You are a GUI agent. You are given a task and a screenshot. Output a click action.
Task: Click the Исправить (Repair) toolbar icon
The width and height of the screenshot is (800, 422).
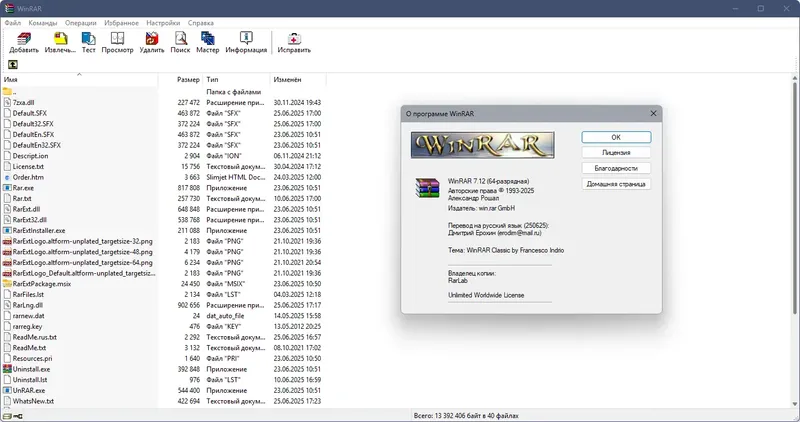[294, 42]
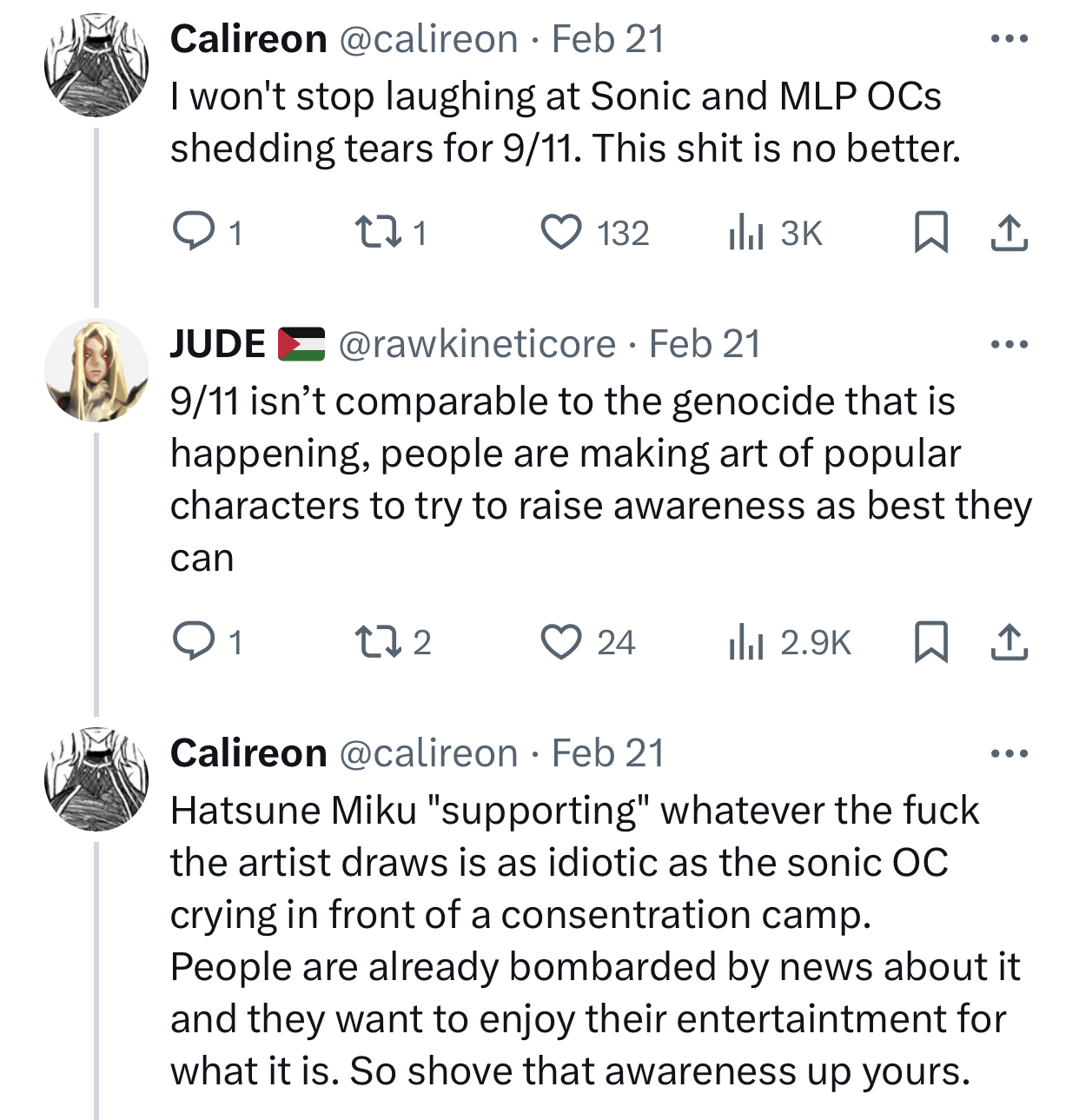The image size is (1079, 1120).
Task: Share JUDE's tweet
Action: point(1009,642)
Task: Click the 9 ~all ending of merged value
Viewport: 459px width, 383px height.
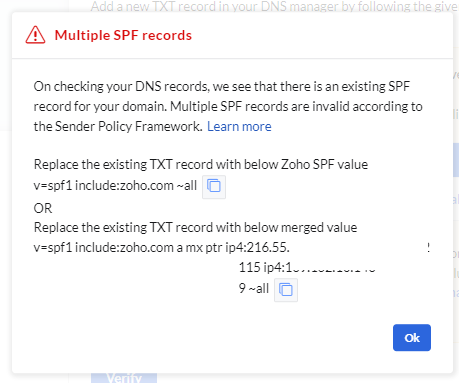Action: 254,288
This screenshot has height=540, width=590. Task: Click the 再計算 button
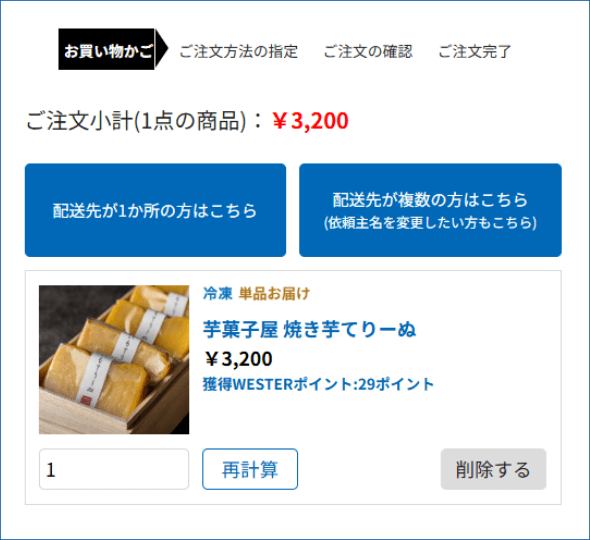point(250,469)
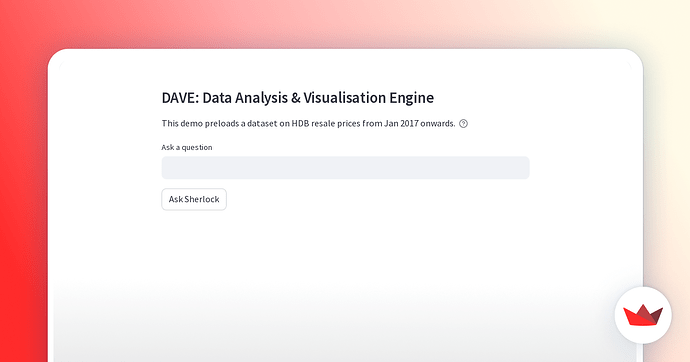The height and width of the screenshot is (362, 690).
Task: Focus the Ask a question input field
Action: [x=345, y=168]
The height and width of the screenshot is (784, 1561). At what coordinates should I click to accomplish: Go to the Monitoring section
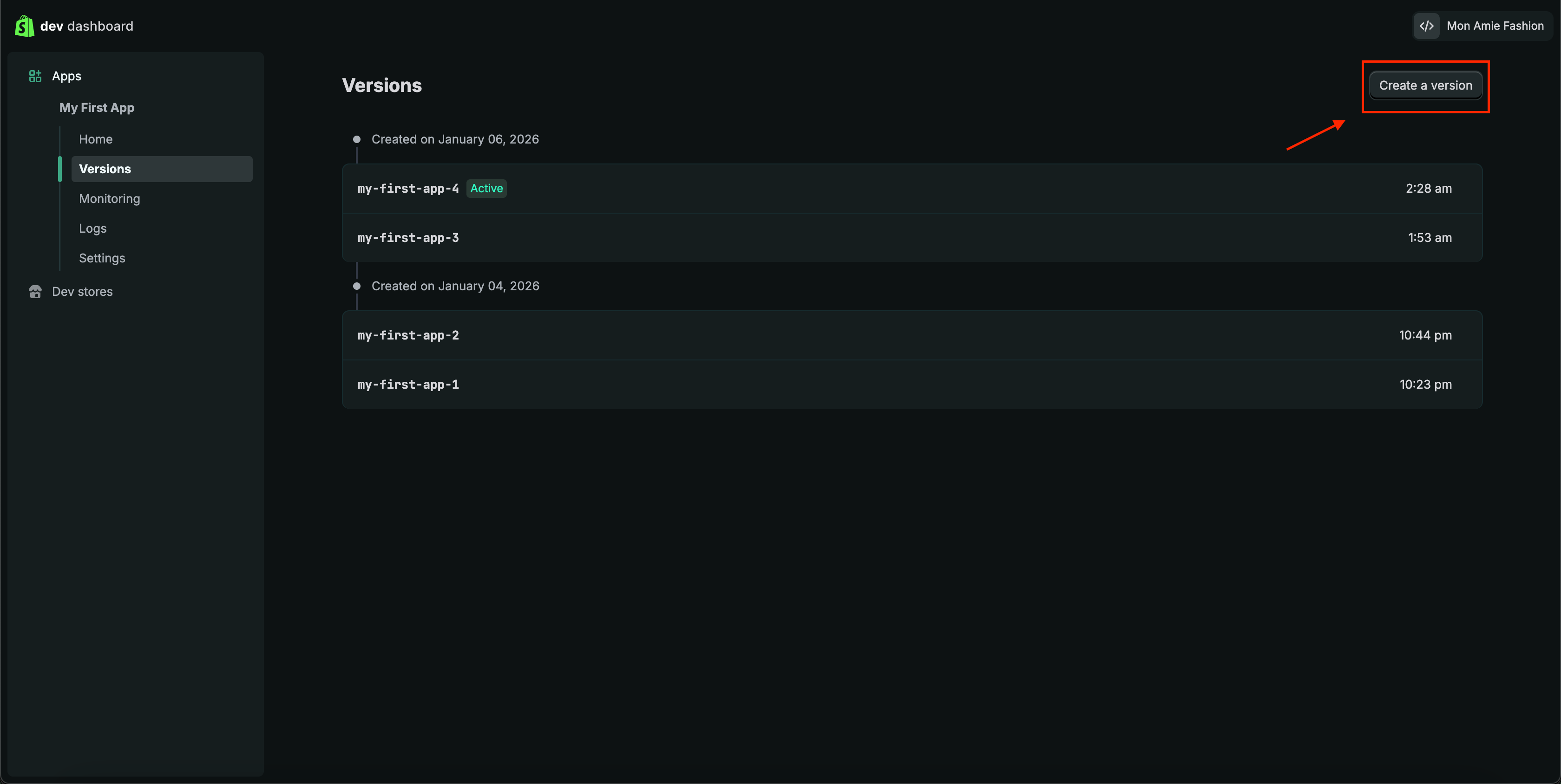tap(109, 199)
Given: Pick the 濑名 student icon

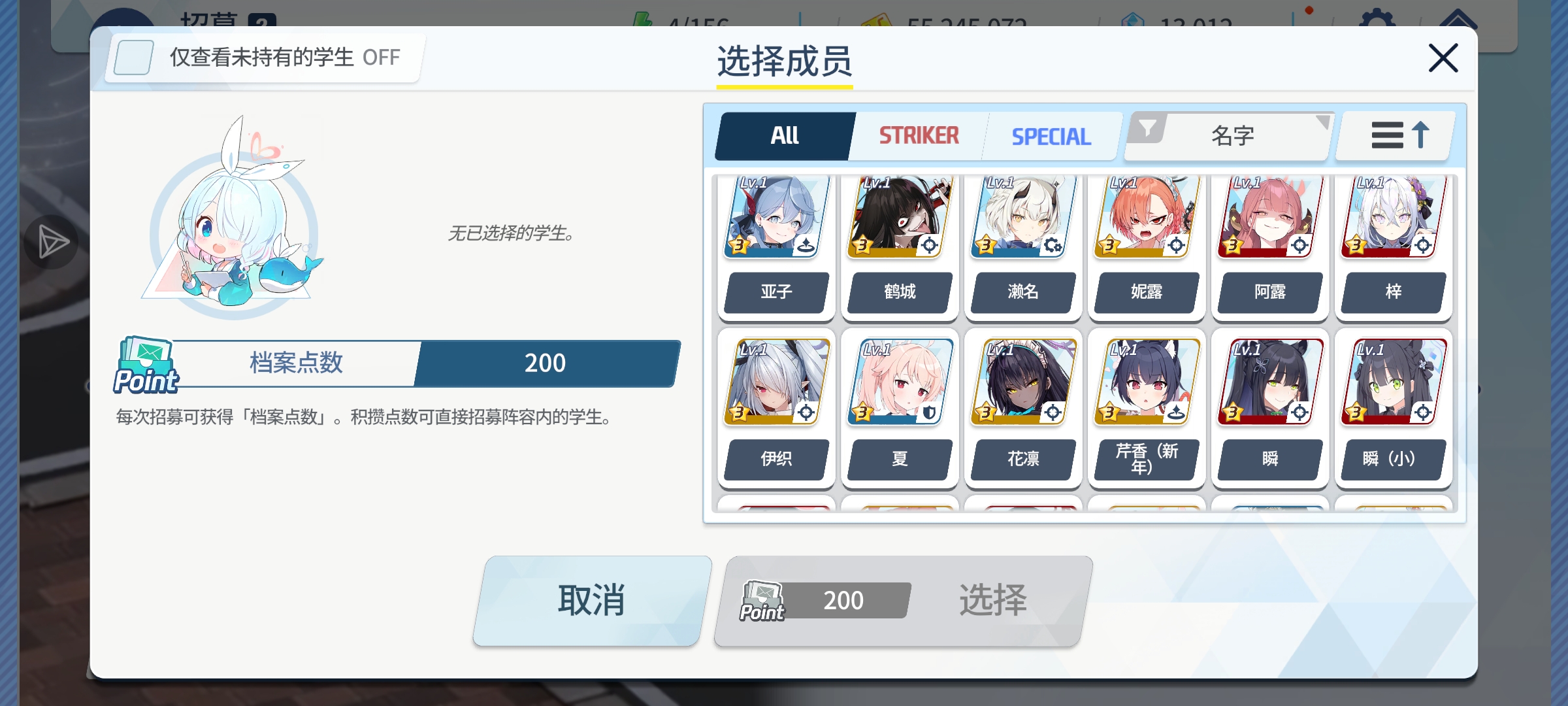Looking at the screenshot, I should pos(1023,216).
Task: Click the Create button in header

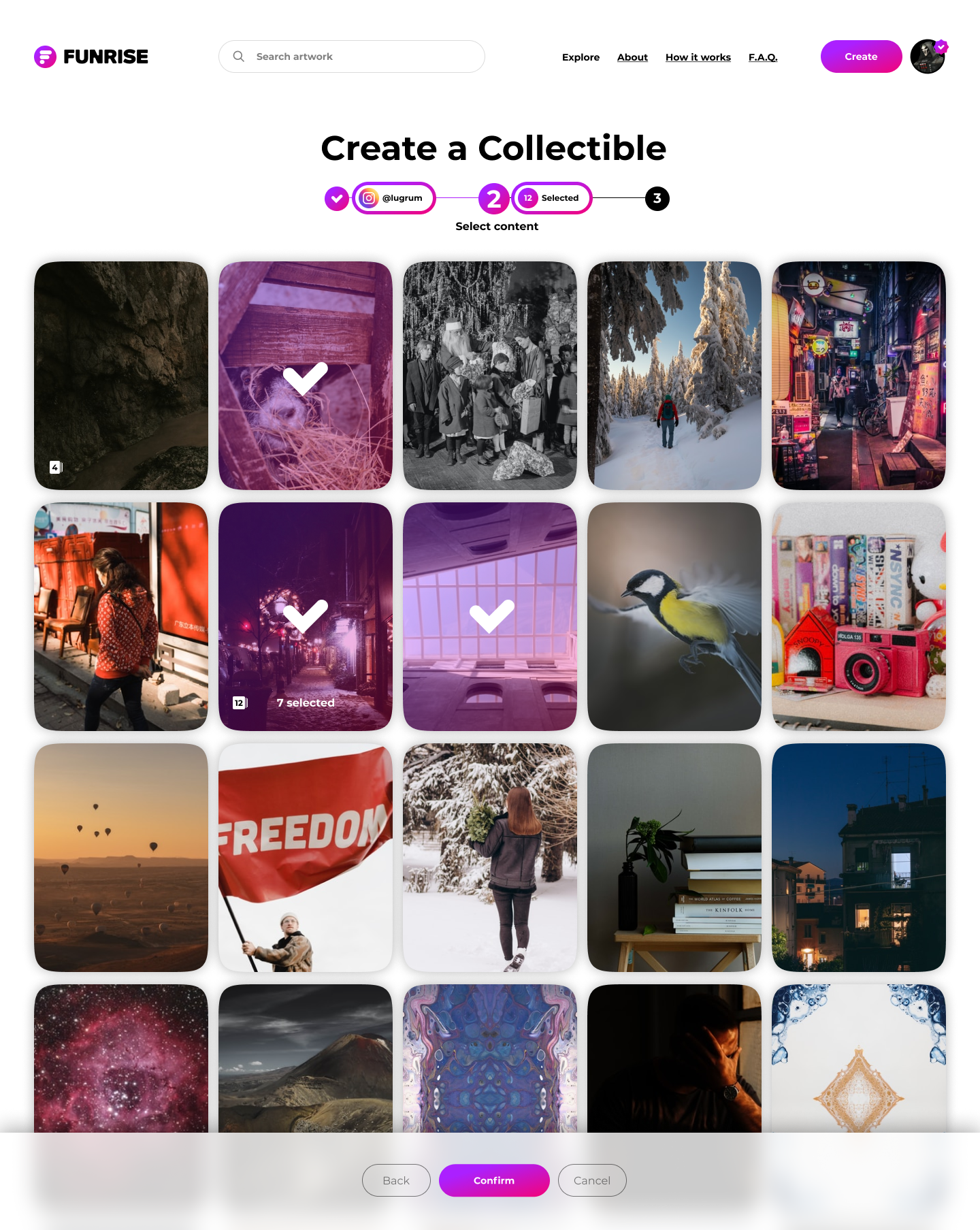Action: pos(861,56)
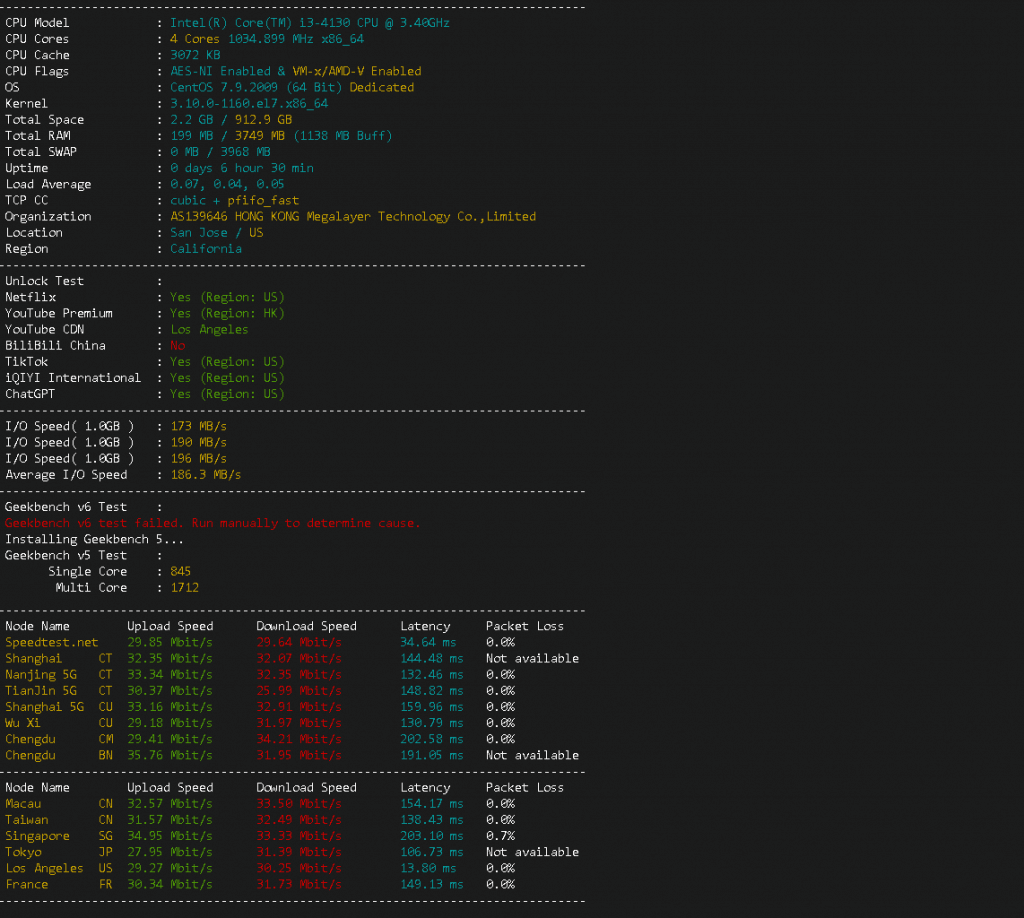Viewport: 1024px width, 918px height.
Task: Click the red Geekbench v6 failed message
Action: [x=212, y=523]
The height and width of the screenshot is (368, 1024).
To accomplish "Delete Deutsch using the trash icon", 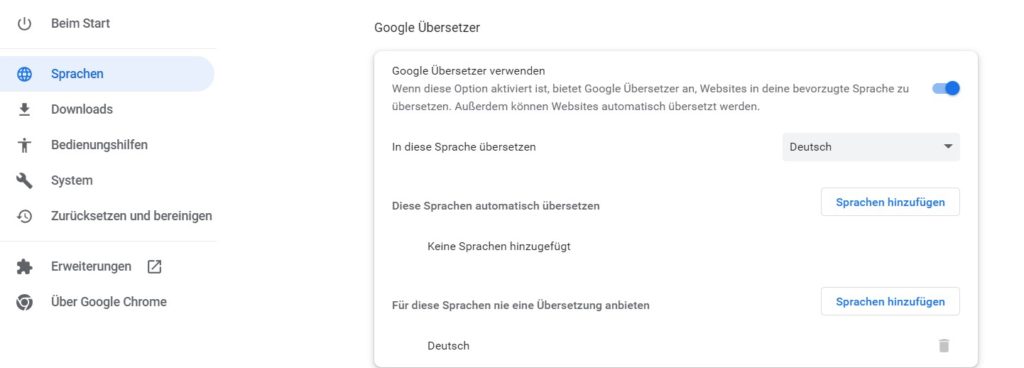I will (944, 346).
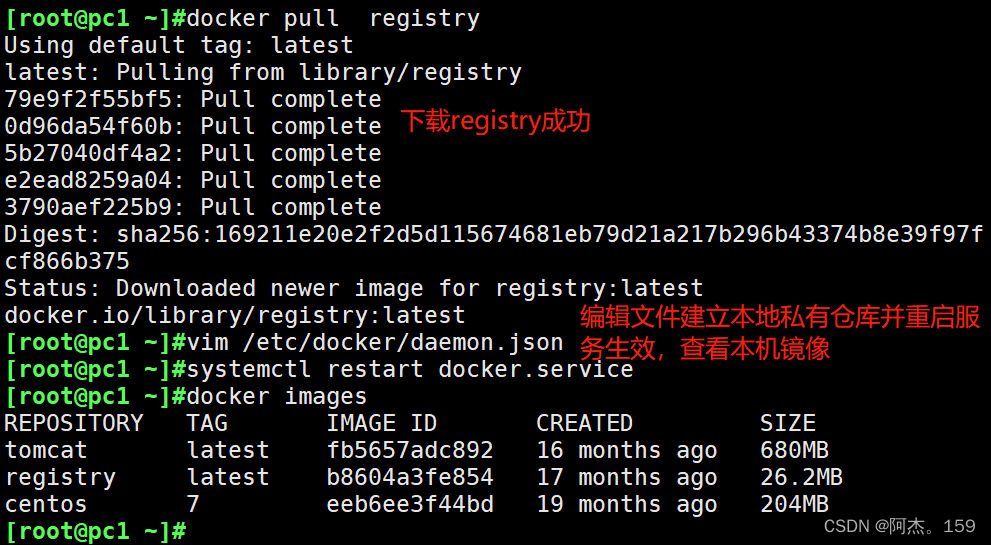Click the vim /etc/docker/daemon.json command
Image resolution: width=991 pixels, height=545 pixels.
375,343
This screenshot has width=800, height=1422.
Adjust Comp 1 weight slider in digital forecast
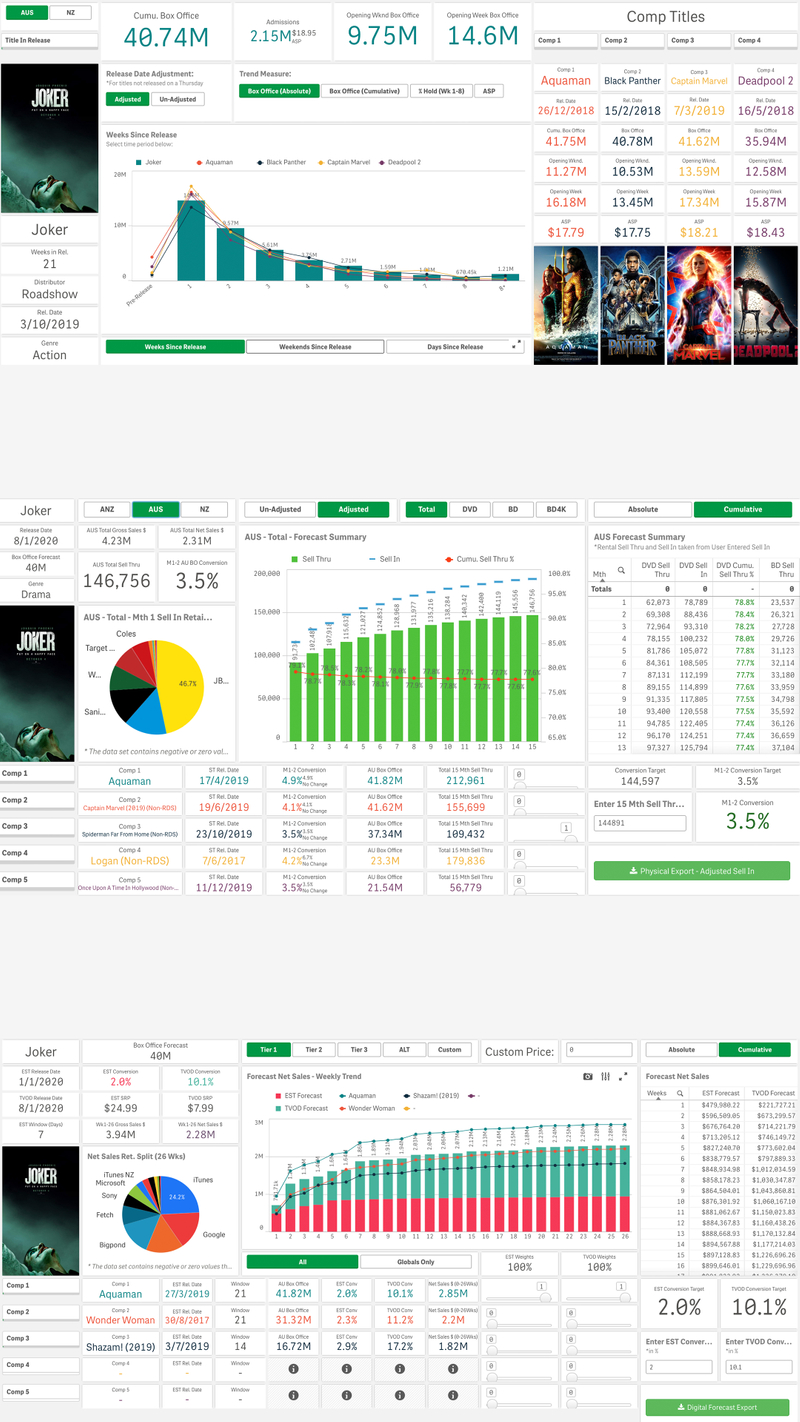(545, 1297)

________________________________________

_Problem statement:_
Only one thing is wanted here, an exact copy of the lines from the first line above through the line containing "The height and width of the screenshot is (368, 1024).", minus any picture.

_Expected answer:_
You are a GUI agent. You are given a task and a screenshot. Output a click action.
Task: Click the Исправить (Repair) toolbar icon
The width and height of the screenshot is (800, 422).
[294, 42]
The image size is (1079, 1120).
Task: Share JUDE's tweet
Action: point(1009,642)
Task: Click the 9 ~all ending of merged value
Viewport: 459px width, 383px height.
Action: 254,288
This screenshot has height=540, width=590. Task: Click the 再計算 button
point(250,469)
The height and width of the screenshot is (362, 690).
Task: Focus the Ask a question input field
Action: [x=345, y=168]
The height and width of the screenshot is (784, 1561). At what coordinates should I click to accomplish: Go to the Monitoring section
tap(109, 199)
Given: Pick the 濑名 student icon

Looking at the screenshot, I should pos(1023,216).
Task: Click the Create button in header

Action: pos(861,56)
Viewport: 1024px width, 918px height.
Task: Click the red Geekbench v6 failed message
Action: [x=212, y=523]
The height and width of the screenshot is (368, 1024).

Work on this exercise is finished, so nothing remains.